Task goal: Take every line from the records below that includes the word "left".

[Records drawn from a dataset]
===

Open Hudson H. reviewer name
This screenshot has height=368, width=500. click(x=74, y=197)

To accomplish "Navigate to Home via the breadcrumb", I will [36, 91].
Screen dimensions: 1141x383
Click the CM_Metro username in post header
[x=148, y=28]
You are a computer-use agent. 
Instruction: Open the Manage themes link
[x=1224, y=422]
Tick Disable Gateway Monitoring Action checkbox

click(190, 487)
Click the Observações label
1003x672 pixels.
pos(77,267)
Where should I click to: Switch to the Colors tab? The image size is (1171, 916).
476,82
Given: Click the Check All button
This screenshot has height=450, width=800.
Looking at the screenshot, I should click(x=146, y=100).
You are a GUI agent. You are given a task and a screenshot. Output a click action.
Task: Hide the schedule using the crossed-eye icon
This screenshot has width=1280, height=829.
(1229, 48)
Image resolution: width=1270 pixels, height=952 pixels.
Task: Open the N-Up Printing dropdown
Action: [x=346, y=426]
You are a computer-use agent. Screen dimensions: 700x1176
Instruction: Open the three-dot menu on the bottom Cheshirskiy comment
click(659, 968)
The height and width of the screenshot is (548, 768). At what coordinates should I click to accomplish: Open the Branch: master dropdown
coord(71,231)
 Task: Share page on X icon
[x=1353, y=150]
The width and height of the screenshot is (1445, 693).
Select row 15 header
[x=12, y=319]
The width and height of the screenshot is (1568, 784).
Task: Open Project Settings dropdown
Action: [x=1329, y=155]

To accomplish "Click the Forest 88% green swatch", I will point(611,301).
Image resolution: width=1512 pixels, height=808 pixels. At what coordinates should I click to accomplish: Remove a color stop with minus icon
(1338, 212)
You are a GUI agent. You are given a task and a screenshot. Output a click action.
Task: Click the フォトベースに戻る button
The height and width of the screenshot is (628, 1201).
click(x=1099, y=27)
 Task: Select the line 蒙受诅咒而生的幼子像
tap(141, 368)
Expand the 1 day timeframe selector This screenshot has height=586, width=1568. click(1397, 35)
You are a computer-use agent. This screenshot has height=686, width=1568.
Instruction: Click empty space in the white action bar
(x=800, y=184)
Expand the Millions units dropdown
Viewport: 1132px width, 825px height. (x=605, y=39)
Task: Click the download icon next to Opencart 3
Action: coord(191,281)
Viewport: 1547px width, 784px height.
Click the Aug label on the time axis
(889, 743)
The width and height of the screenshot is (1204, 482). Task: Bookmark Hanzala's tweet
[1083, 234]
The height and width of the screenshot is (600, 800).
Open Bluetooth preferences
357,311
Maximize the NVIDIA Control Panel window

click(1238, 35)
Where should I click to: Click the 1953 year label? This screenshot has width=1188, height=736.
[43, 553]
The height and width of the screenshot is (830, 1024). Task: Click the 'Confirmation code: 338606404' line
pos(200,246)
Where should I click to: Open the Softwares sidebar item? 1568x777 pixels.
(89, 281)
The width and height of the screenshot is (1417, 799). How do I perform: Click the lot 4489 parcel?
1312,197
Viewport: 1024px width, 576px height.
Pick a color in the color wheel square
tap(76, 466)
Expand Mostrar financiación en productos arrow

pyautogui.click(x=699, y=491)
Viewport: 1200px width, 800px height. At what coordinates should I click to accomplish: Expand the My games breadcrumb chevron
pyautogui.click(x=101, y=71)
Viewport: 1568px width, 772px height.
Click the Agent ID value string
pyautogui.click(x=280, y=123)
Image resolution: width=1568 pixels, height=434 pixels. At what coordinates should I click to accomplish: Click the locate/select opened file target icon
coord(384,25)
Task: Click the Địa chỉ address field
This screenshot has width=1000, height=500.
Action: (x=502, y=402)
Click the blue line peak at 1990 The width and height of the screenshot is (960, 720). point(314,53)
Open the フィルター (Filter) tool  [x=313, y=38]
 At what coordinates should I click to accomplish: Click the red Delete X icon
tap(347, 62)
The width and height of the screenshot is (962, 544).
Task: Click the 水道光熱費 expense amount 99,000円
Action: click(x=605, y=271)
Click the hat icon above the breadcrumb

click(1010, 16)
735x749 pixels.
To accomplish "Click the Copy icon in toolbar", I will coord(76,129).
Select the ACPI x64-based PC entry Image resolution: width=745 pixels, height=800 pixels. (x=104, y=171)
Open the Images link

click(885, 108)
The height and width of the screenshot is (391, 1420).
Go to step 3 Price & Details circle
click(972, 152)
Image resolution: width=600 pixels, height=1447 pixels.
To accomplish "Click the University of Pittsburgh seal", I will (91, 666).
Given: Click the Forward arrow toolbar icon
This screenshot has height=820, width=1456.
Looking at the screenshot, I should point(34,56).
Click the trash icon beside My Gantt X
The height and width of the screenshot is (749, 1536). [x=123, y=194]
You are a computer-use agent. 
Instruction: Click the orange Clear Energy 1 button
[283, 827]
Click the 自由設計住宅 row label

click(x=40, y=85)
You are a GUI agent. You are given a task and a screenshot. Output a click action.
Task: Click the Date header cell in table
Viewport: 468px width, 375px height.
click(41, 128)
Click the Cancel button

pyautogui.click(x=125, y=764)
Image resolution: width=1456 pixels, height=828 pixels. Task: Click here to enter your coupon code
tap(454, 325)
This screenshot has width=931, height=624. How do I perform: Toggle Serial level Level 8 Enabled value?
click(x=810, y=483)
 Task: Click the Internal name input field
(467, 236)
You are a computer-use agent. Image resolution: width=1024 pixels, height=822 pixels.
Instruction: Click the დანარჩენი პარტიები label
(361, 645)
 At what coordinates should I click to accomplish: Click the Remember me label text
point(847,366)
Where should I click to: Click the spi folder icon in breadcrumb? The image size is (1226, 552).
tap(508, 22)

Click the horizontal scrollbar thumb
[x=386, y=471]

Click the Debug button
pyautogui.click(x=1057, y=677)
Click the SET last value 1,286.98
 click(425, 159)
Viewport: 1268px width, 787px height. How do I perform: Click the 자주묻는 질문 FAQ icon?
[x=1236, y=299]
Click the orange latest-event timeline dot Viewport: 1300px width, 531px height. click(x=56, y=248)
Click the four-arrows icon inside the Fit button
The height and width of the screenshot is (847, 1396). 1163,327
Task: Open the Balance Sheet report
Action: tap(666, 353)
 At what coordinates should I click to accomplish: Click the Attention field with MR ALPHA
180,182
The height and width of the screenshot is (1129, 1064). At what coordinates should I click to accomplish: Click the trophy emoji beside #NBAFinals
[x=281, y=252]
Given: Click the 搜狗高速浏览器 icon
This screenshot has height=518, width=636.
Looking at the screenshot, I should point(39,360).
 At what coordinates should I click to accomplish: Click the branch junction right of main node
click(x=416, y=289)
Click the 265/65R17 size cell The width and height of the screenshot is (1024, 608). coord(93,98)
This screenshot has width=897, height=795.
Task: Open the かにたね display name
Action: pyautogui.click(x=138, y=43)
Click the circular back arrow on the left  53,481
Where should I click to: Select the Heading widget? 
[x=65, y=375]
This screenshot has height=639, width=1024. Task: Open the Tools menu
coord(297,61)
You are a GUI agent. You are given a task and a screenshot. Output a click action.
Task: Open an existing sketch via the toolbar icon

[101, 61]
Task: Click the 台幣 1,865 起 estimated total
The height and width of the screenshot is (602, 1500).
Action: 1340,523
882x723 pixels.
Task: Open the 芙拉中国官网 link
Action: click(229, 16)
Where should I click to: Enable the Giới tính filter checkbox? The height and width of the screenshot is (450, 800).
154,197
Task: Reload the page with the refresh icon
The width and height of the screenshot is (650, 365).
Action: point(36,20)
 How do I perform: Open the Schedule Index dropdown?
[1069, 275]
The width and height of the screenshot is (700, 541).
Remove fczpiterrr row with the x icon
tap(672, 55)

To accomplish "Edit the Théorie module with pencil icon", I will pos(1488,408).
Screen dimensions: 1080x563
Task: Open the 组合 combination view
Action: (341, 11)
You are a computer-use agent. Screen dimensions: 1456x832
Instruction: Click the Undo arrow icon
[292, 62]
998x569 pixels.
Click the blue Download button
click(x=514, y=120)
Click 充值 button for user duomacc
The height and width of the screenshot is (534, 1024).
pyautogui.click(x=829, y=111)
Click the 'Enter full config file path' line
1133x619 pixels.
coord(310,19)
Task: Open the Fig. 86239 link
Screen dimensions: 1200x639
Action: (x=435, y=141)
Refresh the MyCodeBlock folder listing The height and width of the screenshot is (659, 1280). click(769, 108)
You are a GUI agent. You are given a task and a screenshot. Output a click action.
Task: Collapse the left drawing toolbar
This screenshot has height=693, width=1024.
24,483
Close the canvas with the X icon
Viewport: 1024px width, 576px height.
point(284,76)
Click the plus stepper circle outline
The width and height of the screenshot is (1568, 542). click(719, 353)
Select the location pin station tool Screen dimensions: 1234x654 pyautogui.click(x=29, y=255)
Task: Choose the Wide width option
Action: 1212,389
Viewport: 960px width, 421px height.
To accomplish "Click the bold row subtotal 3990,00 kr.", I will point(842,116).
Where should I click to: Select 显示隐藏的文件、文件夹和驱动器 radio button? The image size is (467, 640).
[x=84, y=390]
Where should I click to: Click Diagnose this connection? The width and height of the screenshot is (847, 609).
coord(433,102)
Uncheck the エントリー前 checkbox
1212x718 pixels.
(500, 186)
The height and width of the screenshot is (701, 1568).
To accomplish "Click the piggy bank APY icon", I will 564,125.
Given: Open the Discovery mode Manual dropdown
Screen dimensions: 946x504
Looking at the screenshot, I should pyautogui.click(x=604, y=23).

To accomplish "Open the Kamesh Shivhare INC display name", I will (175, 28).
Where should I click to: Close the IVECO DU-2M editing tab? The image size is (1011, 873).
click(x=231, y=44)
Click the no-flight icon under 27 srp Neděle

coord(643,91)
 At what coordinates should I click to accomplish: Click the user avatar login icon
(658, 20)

===

Exercise answer:
Click the circular back arrow on the left  53,481
Task: Collapse the left drawing toolbar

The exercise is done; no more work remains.